What we're talking about is instead of putting an item on sale six months out of the year, we'll offer it at a lower price every day. For example, we sold the KitchenAid stand mixer for $319.99 full price -- less on sale and during promotions -- and now we just sell it at $249.98 every day.
Q: Doesn't this pricing tactic work against your broader goal of reaching more higher-end shoppers?
A: We learned from our research that customers do expect some degree of product at a nonpromoted price. We're only talking about 10% of merchandise across many departments. This won't change the quality of product [that we sell]. It's a strategy to carry good, better, best offerings in every category. The ratio of better and best sold should go up, and the amount of good should decrease.

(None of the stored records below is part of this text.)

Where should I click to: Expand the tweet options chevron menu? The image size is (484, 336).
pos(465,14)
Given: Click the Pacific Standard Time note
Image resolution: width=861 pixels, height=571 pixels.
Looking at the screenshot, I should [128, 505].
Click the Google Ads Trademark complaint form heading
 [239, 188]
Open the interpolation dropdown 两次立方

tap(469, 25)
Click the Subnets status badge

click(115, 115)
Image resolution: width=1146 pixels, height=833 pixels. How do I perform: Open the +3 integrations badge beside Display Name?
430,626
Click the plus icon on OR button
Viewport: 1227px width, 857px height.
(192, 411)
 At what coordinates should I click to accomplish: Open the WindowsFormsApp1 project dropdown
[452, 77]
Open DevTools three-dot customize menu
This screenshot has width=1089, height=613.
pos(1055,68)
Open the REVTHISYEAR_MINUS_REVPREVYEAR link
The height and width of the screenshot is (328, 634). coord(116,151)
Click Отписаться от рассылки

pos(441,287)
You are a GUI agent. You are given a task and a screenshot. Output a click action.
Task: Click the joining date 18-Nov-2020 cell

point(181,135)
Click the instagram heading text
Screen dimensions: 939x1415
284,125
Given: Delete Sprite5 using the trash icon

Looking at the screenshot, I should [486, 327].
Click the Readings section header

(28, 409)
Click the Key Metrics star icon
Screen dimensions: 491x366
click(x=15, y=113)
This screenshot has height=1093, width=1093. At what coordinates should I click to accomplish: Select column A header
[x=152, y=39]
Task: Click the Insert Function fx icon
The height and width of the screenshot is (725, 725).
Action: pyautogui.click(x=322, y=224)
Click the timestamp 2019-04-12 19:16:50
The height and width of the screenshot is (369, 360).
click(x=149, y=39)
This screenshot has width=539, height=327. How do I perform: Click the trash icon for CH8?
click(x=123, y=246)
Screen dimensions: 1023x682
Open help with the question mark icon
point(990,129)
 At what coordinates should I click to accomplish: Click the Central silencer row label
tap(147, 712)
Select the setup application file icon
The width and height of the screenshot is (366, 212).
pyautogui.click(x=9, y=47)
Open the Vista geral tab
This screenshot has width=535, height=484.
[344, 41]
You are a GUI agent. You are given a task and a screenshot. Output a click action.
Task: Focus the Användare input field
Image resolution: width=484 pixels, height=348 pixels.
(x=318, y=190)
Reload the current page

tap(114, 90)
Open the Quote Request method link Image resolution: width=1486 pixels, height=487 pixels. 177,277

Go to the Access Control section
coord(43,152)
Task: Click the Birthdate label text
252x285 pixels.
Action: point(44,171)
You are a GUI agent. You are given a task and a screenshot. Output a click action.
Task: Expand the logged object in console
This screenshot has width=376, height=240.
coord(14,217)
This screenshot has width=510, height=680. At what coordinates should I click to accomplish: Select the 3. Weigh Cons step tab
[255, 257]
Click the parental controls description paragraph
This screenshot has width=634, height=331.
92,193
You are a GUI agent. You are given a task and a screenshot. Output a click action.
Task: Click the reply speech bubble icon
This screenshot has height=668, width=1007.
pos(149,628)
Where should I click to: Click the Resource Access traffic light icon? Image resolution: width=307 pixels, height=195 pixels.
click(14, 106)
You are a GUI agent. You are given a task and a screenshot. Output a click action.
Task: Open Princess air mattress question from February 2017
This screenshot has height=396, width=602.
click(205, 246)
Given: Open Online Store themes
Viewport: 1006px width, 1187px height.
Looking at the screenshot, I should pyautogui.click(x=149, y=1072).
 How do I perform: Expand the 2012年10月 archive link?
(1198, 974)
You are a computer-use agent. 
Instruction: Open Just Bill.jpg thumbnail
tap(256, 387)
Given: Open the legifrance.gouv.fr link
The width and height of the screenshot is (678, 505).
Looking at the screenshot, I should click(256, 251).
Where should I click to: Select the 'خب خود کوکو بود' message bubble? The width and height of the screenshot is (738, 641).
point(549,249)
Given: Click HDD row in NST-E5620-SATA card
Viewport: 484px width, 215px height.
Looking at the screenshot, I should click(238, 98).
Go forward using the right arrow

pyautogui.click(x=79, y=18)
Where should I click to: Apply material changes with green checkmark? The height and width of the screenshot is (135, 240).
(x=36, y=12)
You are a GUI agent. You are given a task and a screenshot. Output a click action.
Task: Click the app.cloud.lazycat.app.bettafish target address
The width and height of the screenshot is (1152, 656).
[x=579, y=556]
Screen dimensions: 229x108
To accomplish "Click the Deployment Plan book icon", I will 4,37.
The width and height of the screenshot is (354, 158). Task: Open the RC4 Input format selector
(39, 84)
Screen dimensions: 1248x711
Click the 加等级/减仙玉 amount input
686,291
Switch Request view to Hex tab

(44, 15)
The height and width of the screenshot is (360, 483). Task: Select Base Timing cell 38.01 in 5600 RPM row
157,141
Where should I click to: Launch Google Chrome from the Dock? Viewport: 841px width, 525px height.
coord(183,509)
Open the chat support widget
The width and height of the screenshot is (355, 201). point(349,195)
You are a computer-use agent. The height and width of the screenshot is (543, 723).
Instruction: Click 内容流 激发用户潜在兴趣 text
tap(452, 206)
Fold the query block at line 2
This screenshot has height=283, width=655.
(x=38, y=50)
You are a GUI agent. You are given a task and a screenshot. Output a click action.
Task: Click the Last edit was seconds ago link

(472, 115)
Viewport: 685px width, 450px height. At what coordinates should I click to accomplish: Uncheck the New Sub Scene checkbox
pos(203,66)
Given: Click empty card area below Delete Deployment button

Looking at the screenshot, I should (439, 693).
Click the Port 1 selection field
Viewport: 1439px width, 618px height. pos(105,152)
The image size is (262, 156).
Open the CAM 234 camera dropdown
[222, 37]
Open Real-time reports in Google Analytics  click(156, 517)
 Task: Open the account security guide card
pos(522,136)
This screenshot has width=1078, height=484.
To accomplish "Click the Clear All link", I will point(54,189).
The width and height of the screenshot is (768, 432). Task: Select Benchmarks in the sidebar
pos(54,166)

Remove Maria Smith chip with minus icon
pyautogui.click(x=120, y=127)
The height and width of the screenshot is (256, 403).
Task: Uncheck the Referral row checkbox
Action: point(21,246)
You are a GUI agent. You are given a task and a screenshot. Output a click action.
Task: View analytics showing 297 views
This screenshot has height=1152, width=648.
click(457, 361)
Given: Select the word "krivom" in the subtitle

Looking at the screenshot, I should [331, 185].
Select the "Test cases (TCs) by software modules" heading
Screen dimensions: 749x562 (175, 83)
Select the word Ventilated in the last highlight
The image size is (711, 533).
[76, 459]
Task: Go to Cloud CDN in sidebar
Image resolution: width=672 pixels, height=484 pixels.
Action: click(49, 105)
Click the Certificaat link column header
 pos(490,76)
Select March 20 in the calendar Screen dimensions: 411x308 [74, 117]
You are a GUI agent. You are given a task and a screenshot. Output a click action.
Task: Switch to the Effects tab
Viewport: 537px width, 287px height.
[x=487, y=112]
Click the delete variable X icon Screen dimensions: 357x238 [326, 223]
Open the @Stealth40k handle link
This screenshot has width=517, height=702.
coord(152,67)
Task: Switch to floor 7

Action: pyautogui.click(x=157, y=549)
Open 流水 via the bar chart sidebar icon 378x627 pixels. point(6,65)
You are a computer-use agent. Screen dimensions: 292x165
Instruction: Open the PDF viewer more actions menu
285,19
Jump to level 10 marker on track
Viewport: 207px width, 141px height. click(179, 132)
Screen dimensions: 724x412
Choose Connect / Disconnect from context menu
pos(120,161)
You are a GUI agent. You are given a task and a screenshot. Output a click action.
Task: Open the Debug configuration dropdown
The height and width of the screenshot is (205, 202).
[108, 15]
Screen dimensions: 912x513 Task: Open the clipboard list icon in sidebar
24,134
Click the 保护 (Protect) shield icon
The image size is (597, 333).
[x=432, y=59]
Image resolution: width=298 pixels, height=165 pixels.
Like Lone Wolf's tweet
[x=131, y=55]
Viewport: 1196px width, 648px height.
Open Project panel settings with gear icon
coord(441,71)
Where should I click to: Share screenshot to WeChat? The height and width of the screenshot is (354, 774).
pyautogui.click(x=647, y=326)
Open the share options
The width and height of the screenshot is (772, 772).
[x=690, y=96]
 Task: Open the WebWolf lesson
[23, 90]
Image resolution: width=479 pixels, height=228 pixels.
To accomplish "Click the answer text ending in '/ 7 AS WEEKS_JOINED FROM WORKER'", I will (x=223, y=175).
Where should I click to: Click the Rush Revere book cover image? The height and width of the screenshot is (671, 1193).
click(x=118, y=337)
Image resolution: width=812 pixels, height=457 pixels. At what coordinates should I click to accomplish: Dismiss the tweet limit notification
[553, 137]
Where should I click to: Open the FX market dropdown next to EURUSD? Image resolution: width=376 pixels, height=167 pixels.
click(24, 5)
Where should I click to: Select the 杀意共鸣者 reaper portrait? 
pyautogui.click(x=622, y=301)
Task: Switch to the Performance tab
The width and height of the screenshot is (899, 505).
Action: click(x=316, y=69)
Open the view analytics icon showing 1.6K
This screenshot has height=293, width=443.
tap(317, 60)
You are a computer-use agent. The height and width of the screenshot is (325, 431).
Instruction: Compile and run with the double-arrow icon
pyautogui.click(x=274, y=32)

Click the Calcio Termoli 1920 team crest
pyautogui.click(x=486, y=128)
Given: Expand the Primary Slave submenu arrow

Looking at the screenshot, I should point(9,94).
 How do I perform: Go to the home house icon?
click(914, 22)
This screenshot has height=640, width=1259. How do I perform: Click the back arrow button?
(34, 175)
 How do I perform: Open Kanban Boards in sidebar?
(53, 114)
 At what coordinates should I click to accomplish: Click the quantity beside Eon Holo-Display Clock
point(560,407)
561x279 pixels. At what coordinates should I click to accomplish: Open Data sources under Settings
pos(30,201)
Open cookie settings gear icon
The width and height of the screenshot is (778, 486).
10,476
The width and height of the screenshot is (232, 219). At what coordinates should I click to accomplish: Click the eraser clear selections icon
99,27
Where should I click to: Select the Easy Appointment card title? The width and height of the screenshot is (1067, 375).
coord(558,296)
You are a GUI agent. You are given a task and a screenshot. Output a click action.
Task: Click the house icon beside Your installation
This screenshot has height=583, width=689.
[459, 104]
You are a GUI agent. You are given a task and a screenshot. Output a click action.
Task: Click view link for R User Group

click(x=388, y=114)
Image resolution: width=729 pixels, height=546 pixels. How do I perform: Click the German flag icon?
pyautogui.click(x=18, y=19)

Q: What about changes in merchandising?
A: We're moving aggressively toward differentiating our assortments. The best parts of our business today are private-brand products or brands that are limited in distribution. We have a $2.5 billion private-brand business -- under the names of INC and Alfani and Charter Club -- that is working quite well.
And this spring, we're launching a new Tommy Hilfiger collection, called H, that will only be sold at Federated stores. Relationships like that are going to expand our plan of differentiating our assortments.
Q: How have you prepared for the holiday season?
A: This is a business that's very difficult to predict, but particularly so after two years of challenging times. We don't believe that this is a time to roll the dice and to load up the stores with inventory. It's a time for us to be smart, to be aggressively pursuing those ideas that are working well, and at the same time pare back on those categories that are less strong.
Q: So where do you see the company three to five years from now?
A: I see us positioned slightly higher-end than we are today. It will still be a balance of promotion. I see us having a larger percent of our assortment being sold exclusively in our stores. We'll have more differentiated product, more new product, and we will continue to edit down our selection.
I see our stores being more interesting. In three to five years we should be firing on all cylinders in all of these subjects.